(INPUT MATERIAL begins)

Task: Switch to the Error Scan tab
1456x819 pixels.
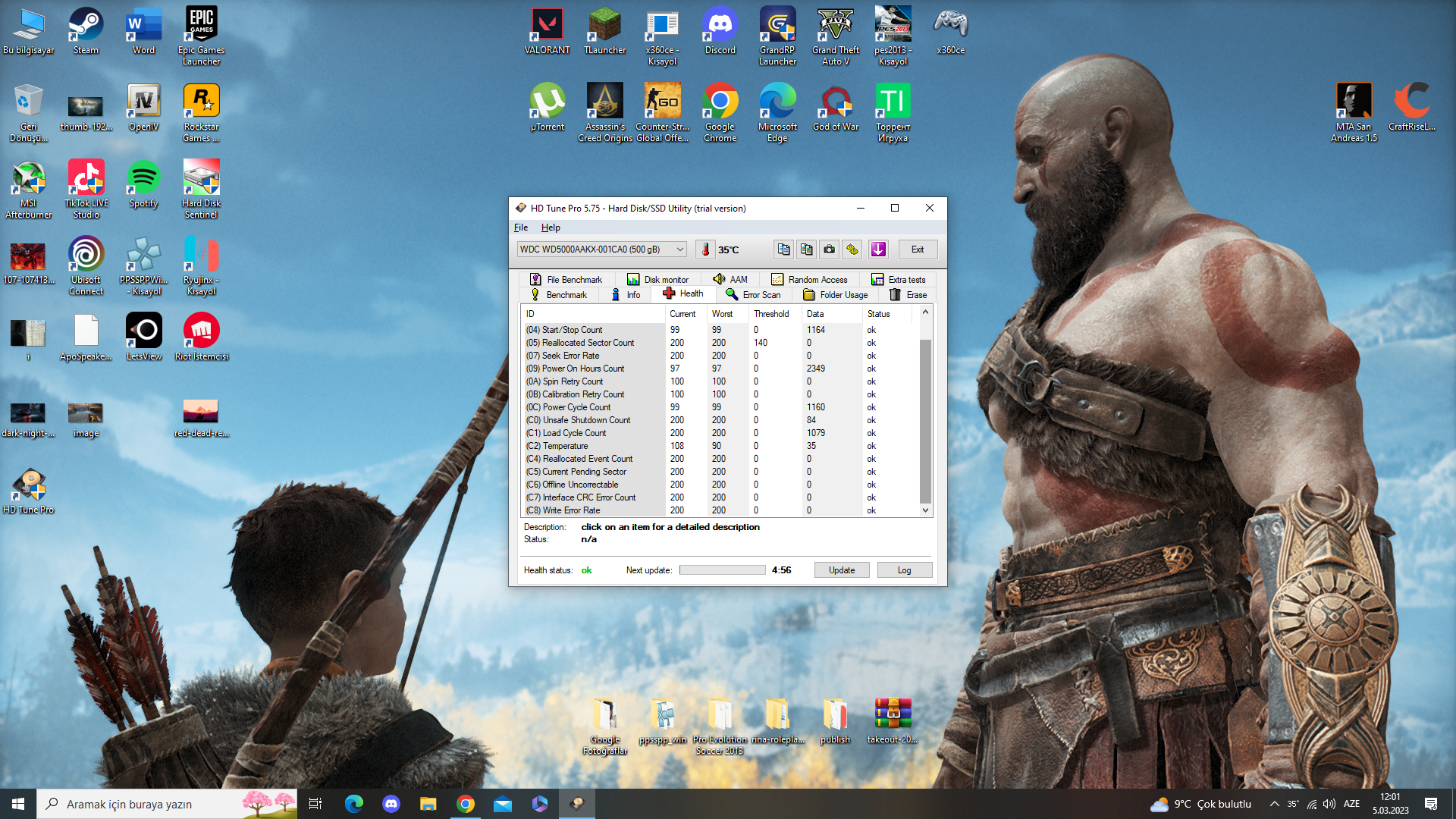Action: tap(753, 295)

(INPUT MATERIAL ends)
(INPUT MATERIAL begins)

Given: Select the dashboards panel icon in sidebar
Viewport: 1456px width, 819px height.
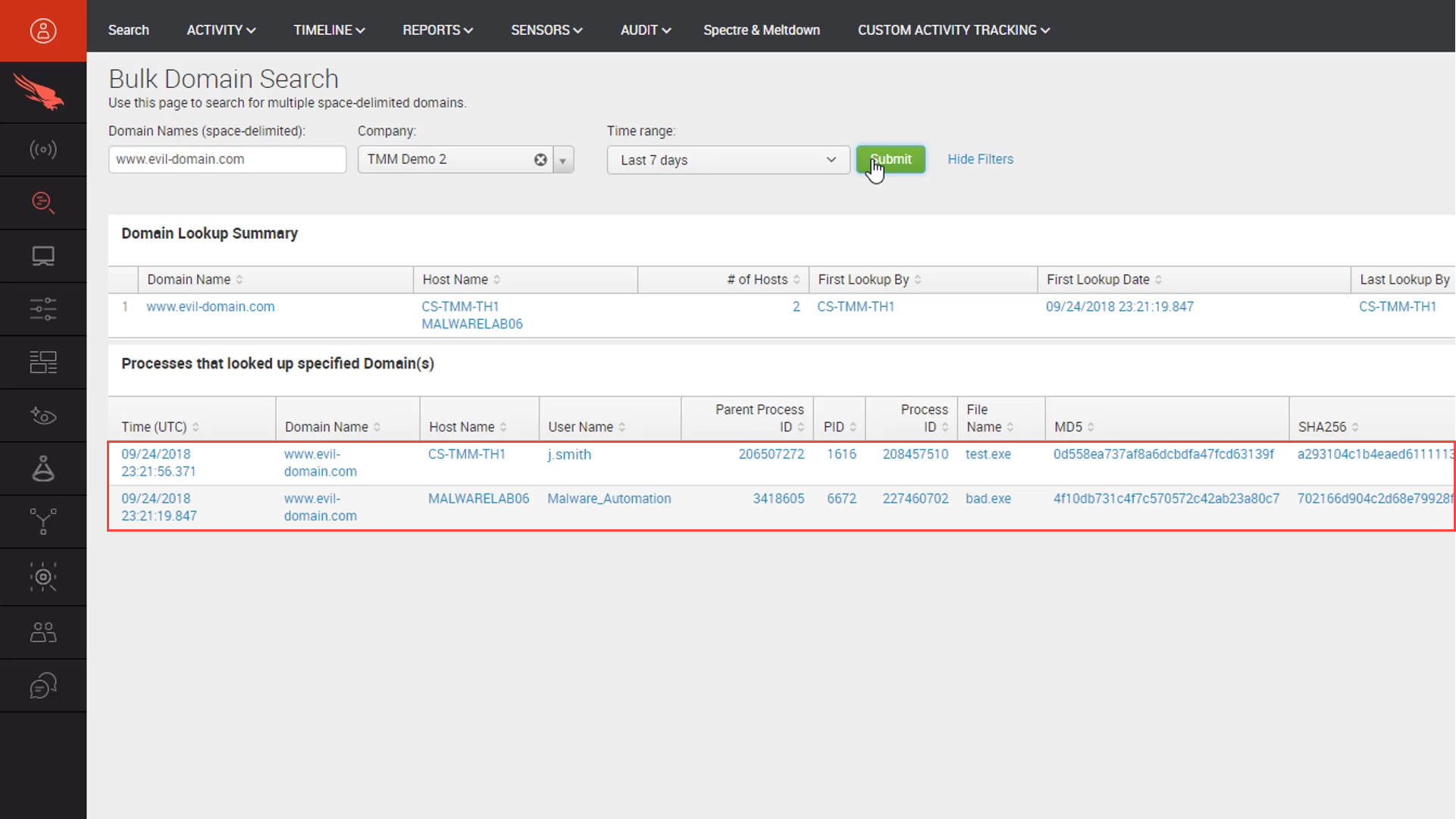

(INPUT MATERIAL ends)
(INPUT MATERIAL begins)

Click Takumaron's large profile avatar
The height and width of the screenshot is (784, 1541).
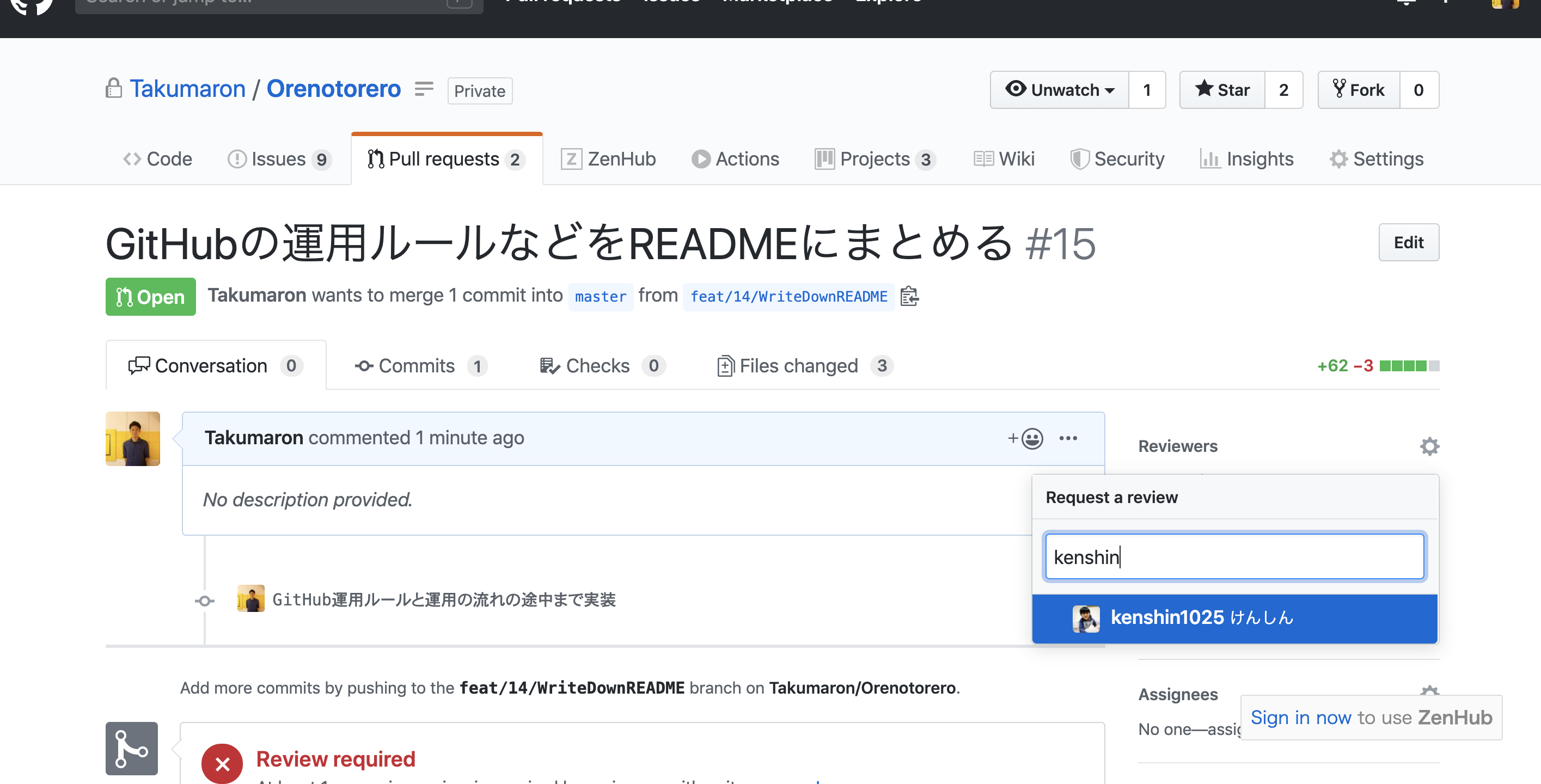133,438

(INPUT MATERIAL ends)

TASK GOAL
Restate word for word the entries above, starting at the line with "Given: Select the" and ending at the line with "Viewport: 1456px width, 819px height.", inclusive, and no others.

RESPONSE AREA
Given: Select the dashboards panel icon in sidebar
Viewport: 1456px width, 819px height.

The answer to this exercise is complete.